### What you are asked to do
Answer these questions from the passage on the Webb breast implant case:
(a) What did the plaintiff claim her breast implants caused her to suffer?
(b) In which claim did the real action reside?
(c) What federal law was the plaintiff able to cite?

### Selected passage
>>>

In Webb, the plaintiff claimed that her breast implants caused her to suffer many serious physical ailments. Her lawsuit included the usual panoply of causes of action for manufacturing defect, design defect, failure to warn, and breach of warranty. The court held that all were preempted.

The failure to warn, design defect, and warranty claims were clearly preempted. Any additional warning or different design would necessarily be different from or in addition to the federal scheme. Why do plaintiff lawyers even bother to include these claims anymore?

As usual, the real action resided in the manufacturing defect claim. As usual, the plaintiff argued for the narrow parallel claim exception, meaning that the claims were premised on violations that implicated both federal and state law. Also as usual, all the plaintiff could cite in the way of federal law were generic Quality System Regulations and Current Good Manufacturing Practices (CGMP). The plaintiff never specified how the defendant violated those regulations. The Webb court correctly held that any action premised on vague, overboard violations of general regulations would necessarily subject a defendant to standards different from or in addition to the MDA provisions.

<<<

### Data excerpts
>>>

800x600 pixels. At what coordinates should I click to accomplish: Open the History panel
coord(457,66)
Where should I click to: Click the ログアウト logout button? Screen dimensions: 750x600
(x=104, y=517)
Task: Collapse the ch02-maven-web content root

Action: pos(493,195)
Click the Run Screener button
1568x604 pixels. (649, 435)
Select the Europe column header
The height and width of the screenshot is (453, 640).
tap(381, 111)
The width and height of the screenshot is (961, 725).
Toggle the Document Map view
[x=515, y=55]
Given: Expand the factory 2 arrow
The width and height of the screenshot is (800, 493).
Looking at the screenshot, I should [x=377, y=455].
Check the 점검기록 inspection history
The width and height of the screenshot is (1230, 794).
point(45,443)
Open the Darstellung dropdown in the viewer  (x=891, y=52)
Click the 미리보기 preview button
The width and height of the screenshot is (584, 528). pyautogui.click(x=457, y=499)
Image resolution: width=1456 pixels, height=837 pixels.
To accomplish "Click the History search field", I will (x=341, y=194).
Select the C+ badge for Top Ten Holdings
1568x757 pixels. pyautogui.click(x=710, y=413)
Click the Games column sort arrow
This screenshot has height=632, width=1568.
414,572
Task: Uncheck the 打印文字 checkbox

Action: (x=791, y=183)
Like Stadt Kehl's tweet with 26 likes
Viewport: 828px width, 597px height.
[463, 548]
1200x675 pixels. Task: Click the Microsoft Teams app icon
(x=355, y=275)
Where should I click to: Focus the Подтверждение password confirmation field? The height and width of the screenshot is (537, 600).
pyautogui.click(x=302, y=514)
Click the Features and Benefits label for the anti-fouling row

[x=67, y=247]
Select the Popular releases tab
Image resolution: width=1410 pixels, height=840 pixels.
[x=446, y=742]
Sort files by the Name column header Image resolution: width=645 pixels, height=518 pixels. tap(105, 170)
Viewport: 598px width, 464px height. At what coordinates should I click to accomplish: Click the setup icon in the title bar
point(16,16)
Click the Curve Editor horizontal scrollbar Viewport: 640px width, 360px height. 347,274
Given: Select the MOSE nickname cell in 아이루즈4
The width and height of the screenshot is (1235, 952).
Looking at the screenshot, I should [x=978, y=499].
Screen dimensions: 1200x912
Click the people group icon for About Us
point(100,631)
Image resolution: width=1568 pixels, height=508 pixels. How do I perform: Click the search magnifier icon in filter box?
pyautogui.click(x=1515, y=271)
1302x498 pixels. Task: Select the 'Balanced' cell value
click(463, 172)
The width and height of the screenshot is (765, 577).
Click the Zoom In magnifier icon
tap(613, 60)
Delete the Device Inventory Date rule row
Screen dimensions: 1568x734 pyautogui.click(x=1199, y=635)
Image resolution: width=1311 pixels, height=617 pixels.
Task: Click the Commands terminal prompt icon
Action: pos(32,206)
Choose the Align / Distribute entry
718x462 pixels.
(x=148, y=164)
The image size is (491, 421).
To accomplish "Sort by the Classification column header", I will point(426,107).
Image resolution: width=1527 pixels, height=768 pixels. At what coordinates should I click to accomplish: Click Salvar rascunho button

<<<

### Response for this exercise
(a) Many serious physical ailments.
(b) The manufacturing defect claim.
(c) Generic Quality System Regulations and Current Good Manufacturing Practices (CGMP).